Geneva, Switzerland (UPI) Mar 8, 2011
Food production in poor countries can be doubled within 10 years if small farms switch to ecological agriculture, a study issued by the United Nations says.
"Agroecological" projects have led to an average crop yield increase of 80 percent in 57 developing countries, with an average increase of 116 percent in Africa, says the U.N. report released Tuesday in Geneva, Switzerland.
In Africa, crop yields doubled over a period of 3-10 years, Olivier De Schutter, U.N. special rapporteur on the right to food and author of the report, said in a statement.
"Conventional farming relies on expensive inputs, fuels climate change and is not resilient to climatic shocks," de Schutter said. "It simply isn't the best choice anymore today."
The report comes as food prices are near record highs, with the United Nations estimating that the world, now populated by 6.7 billion people, will expand to 9 billion by 2050. Feeding them will be a major challenge under a business-as-usual scenario. Ecological agriculture could make things easier, the U.N. report says.
In Japan, farmers have eliminated pesticides from their rice paddies and replaced them with duck and fish that eat weeds, seeds and insects, while providing fertilizer with their droppings.
In West Africa, stone barriers built alongside fields have slowed down runoff water during the rainy season, allowing an improvement of soil moisture, the replenishment of water tables and reductions in soil erosion.
In Zambia and Malawi, a country that experienced a dramatic famine six years ago, farmers planted a fertilizer tree near maize fields and saw double or even triple yields.
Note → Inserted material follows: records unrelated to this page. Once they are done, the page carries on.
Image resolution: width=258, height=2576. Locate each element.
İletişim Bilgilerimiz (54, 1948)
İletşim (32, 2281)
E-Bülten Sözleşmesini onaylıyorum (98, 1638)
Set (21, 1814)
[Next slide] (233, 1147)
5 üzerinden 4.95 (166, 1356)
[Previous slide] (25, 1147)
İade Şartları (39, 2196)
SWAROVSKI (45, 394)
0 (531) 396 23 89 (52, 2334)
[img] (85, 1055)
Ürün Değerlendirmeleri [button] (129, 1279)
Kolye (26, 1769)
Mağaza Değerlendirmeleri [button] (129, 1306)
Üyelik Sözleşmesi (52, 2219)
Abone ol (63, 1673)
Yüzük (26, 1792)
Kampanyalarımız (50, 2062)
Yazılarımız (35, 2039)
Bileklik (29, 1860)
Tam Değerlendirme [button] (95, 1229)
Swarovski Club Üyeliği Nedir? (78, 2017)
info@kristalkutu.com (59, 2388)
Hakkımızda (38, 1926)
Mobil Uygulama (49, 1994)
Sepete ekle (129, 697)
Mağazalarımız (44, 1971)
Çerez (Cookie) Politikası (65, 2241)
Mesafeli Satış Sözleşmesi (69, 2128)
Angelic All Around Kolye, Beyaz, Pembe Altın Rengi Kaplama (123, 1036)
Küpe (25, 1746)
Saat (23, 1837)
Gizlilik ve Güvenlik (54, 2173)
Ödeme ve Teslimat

The tree, native to the region, takes nitrogen from air and stores it within its leaves, which, when they drop, fertilize the ground.
De Schutter said agroecology is becoming increasingly popular even in developed countries such as United States, Germany or France.
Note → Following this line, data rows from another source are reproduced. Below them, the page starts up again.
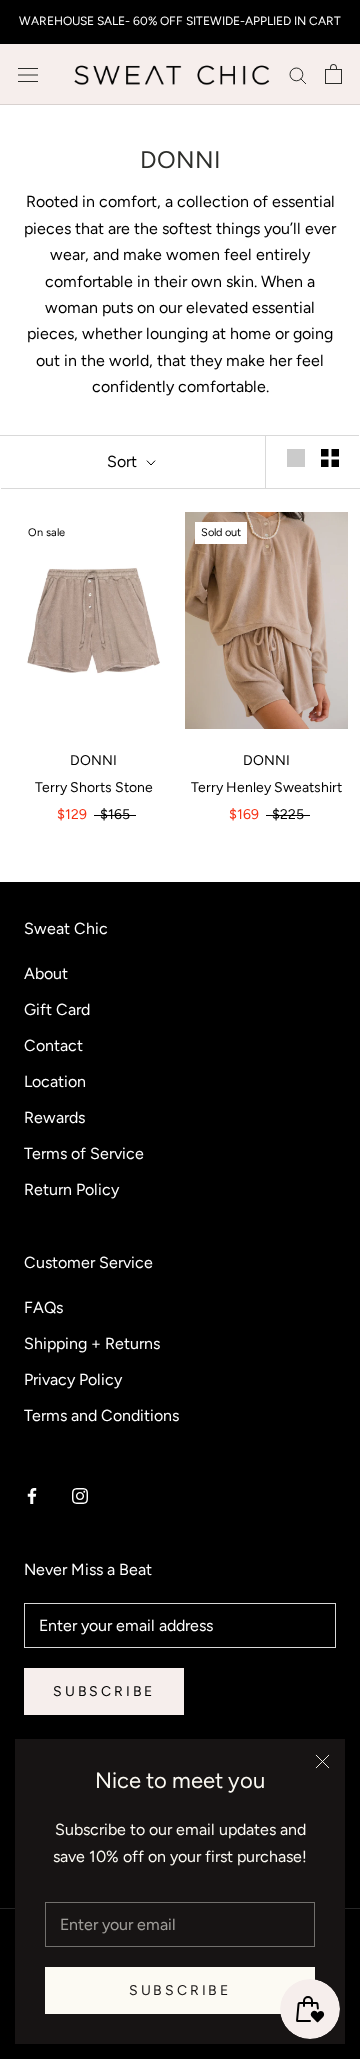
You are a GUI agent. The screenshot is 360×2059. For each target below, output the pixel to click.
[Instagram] (80, 1495)
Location (55, 1081)
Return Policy (71, 1189)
"However, despite its impressive potential in realizing the right to food for all, agroecology is still insufficiently backed by ambitious public policies and consequently hardly goes beyond the experimental stage," he said.
Governments need to back ecological farming by empowering small-scale farmers in poor countries who can then make a real difference on the ground, the report says.
"If key stakeholders support the measures identified in the report, we can see a doubling of food production within 5 to 10 years in some regions where the hungry live," De Schutter says. "Whether or not we will succeed this transition will depend on our ability to learn faster from recent innovations. We need to go fast if we want to avoid repeated food and climate disasters in the 21st century."